Their families who loved them.
Friends who suffer the loss of a good friend.
Employers who cared.
Teachers who taught them.
All those whose path they crossed in life and left their impression on.
Our family lives with this pain. A long four years have passed since a beautiful sunny morning in July when our world was shattered. Our twenty-three-year-old grandson had taken his life.
Taken his life. Did himself in. Committed suicide. All the standard cliches to describe the horrible word Suicide. The word we hate to say. The word that conjures up terrible heartbreaking images to his family and friends as they think about his last hours alone.
Was he in pain as he died? Did he just go to sleep? Did he think about his family? His friends? Did he know how much we all loved him? What were his last thoughts? Who did he think of as he left this world?
Did he look at his life photo album left on his night stand before he decided to do what he did? The one I had lovingly made him for his high school graduation. The one with photos of his family, his friends, the things he treasured in life. It was beside his wallet and the framed certificate that he received when he became a Heavy Duty Mechanic.
The RCMP had brought the sad word to the family in the early hours of the morning. A split family, the mother and his brothers told first, then our son, his father. His younger brother called my husband, who broke the news to me. Our daughter and husband, his aunt and uncle and cousins, were next to know.
The pain, the unbelievable sorrow, and overwhelming grief put us to our knees. It can’t be true! It is a mistake. He was fine the last time we saw him! Who knew he was struggling? No visible signs to make one suspect.
Home one weekend, he had asked us if we could have an early Christmas with our side of the family. He had chosen to work and receive extra pay over Christmas and would not be home. As he lived and worked many hours away, we were happy to throw together a non-traditional meal and the day was filled with laughter, love, funny gift exchanges and many family photos. So many photos thank heavens. We look at his happy face on that day and we cannot imagine what went so wrong in his world after that day.
Did he plan this to be his last Christmas?
The irony of it all was I had taken a suicide training course several years ago and updated with a refresher course two years before he died. Do you feel my guilt? What did I miss, I asked myself. Day after day I beat myself up. Then I realized I was not looking for any signs.

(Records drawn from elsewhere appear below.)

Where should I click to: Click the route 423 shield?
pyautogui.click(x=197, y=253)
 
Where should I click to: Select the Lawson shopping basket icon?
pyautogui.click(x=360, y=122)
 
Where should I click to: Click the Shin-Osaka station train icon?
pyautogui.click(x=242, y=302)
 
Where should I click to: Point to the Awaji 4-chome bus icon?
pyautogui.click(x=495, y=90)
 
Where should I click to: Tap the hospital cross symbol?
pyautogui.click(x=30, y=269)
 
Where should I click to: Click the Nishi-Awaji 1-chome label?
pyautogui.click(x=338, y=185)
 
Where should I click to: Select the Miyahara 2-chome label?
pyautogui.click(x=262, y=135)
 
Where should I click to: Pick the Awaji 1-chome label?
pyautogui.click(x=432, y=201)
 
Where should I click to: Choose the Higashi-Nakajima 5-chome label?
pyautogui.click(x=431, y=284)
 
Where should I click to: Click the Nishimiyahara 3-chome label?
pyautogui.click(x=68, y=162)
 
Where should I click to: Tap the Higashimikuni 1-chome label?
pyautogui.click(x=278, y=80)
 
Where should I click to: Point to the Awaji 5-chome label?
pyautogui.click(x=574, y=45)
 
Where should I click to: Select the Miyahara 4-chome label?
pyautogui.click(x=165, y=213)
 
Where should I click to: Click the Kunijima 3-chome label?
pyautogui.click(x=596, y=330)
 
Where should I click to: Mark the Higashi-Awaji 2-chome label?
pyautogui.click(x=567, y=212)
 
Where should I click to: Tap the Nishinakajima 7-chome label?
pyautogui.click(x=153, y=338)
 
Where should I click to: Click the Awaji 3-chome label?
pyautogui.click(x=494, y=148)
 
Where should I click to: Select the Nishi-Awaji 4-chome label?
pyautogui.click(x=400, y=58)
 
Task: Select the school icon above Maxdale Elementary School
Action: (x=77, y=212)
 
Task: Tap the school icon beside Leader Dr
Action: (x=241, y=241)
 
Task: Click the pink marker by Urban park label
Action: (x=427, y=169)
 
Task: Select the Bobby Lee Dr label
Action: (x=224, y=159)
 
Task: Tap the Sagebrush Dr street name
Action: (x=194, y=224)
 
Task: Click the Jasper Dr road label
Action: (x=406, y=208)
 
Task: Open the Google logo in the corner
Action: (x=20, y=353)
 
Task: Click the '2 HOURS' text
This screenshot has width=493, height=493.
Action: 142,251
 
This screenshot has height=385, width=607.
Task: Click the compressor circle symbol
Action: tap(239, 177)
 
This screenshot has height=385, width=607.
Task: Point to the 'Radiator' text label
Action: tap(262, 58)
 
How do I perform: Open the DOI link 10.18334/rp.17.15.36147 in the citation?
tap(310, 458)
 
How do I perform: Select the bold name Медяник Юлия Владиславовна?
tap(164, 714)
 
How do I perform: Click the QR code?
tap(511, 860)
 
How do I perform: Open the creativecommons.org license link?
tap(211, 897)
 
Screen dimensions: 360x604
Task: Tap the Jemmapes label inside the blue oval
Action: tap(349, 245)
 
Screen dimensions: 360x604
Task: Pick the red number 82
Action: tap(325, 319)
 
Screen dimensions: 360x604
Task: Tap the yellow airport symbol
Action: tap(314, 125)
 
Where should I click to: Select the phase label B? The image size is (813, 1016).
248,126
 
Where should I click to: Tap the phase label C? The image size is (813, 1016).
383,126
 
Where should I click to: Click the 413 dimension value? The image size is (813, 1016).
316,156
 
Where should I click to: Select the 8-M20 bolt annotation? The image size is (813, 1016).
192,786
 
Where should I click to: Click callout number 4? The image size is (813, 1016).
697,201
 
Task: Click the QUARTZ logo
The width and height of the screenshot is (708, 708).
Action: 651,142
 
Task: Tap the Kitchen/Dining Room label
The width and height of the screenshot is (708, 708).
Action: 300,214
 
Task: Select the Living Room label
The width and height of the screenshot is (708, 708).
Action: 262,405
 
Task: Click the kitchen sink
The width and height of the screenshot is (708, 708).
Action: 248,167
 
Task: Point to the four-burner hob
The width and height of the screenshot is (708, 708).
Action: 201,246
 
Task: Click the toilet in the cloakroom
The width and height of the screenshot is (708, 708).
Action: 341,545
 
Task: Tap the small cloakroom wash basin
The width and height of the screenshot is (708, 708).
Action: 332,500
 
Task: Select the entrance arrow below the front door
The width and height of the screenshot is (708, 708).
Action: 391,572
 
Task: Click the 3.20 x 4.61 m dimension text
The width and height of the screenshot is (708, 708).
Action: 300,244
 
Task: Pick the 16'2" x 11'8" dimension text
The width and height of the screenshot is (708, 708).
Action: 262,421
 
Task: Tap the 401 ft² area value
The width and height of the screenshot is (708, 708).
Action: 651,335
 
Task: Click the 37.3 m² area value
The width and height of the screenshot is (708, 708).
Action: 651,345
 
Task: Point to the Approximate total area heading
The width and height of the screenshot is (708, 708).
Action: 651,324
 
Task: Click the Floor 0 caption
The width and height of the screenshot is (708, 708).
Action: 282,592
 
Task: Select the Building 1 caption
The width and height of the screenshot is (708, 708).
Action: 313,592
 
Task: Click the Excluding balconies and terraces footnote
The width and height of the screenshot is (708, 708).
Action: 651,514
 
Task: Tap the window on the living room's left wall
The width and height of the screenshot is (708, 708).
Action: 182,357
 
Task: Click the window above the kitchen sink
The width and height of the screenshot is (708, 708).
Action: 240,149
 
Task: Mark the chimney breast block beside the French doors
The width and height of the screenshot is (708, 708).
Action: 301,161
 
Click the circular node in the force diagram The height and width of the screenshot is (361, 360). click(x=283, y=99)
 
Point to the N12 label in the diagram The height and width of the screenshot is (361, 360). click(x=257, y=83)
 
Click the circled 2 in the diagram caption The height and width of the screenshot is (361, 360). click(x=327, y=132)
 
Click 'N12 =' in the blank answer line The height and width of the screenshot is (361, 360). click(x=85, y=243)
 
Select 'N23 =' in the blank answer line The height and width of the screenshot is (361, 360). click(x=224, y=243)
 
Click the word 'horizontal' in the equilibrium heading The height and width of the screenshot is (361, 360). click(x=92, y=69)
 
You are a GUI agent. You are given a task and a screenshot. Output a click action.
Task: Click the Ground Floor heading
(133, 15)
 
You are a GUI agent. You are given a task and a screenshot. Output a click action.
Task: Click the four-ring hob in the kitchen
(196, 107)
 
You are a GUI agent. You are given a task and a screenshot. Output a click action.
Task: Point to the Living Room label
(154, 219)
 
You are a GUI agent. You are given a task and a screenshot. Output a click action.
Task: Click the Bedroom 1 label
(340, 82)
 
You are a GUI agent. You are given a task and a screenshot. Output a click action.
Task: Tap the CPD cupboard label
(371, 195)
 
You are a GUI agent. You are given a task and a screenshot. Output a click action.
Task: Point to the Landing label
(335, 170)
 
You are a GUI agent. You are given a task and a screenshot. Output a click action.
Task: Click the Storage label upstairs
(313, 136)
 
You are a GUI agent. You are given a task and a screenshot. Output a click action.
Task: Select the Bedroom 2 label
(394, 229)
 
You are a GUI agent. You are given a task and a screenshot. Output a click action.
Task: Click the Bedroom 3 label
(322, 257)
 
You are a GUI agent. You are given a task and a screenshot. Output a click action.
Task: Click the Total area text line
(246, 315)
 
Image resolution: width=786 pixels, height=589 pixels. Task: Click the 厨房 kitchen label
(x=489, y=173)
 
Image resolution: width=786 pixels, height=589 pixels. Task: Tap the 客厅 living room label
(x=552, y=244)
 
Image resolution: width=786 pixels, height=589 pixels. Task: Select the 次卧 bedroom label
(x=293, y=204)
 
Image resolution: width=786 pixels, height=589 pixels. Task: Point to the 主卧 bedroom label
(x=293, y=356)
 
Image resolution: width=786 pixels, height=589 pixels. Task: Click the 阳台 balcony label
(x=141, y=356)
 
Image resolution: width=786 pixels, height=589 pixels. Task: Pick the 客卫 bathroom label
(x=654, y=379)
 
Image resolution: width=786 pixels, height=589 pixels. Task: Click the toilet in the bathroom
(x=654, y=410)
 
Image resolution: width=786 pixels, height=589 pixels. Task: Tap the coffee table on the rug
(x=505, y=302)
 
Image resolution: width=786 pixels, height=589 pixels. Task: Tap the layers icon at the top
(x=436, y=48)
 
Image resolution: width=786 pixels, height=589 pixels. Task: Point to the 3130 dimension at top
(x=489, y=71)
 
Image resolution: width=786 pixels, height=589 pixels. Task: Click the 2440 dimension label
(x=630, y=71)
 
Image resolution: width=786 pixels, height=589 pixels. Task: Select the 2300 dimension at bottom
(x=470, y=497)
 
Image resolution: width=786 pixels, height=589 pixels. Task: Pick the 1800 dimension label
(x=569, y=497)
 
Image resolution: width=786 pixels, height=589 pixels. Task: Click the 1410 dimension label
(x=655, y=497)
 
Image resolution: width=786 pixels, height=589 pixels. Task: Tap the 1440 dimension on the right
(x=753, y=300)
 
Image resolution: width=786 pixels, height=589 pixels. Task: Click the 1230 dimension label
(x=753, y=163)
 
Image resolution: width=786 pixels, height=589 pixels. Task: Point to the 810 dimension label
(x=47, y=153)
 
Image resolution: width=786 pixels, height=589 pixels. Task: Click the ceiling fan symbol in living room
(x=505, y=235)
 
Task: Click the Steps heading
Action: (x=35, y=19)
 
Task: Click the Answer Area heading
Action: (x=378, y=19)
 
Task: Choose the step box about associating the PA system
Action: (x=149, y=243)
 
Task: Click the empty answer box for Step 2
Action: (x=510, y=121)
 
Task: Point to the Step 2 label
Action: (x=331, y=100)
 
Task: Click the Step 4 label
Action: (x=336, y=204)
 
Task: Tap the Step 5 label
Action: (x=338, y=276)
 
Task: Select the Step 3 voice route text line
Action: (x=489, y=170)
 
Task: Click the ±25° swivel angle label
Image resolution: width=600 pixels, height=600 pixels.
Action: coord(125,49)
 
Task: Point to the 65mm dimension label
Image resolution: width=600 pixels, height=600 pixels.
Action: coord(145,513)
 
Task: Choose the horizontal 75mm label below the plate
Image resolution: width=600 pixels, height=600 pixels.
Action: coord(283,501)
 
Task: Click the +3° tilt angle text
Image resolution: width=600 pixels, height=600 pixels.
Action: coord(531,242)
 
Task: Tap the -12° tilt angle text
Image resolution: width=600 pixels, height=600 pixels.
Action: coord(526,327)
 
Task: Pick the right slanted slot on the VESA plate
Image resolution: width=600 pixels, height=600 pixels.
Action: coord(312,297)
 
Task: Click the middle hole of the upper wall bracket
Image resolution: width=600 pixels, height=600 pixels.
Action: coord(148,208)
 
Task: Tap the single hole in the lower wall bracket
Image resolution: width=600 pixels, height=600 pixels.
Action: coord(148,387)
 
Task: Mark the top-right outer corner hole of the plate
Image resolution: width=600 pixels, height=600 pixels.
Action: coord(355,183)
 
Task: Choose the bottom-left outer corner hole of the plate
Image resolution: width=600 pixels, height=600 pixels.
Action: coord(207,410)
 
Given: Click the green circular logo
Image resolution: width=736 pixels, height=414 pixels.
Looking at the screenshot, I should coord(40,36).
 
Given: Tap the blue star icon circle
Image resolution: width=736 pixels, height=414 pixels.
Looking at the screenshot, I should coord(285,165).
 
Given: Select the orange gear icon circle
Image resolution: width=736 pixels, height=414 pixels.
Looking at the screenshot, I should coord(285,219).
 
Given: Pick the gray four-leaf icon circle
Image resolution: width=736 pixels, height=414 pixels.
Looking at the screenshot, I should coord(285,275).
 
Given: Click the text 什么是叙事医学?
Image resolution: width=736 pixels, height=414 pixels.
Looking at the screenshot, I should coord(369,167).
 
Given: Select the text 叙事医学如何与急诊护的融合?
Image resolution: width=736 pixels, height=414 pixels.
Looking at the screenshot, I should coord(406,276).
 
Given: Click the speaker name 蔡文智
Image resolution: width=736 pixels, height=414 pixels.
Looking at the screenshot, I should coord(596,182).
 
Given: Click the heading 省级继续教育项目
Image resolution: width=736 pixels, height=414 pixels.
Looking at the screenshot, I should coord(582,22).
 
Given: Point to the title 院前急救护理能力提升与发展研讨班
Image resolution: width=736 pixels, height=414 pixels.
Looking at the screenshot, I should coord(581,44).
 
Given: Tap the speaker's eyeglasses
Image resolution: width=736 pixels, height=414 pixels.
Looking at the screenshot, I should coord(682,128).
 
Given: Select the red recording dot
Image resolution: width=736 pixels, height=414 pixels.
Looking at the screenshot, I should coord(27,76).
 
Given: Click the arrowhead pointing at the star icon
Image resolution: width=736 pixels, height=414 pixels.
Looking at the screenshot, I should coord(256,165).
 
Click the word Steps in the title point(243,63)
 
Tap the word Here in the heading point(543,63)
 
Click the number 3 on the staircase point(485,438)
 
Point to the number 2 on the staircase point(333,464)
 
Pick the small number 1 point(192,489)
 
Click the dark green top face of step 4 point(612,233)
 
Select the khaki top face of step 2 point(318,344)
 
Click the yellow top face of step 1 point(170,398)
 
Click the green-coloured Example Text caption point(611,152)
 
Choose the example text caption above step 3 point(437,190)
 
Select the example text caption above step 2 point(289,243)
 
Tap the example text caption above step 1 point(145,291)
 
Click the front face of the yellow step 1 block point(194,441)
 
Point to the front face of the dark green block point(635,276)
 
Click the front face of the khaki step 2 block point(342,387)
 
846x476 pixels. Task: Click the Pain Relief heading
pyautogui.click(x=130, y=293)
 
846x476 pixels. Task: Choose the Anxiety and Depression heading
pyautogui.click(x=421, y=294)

He, along with his two brothers, had spent a lot of his growing years with us, and though times were often turbulent for him and his brothers, we, along with his parents, aunt and uncle and cousins, tried to provide them with love and happiness and care. We just plain loved him. We would have got him help.
A Coroner’s report is something no parents nor grandparents should ever have to read after a suicide.
The trips out to his grave leave his grandfather and I lost in our grief and it is still hard to believe that we will never see him again. We see the odd can of beer left on his headstone from one of his friends and know that his friends come to face the cold reality of seeing his name on that headstone.
We remember the times he rode in the tractor with his Pops, his grandfather. The day trips with his brothers and cousins, filled with adventure to corn mazes, train rides, air shows, and dinosaur museums. The hockey games in and out of town.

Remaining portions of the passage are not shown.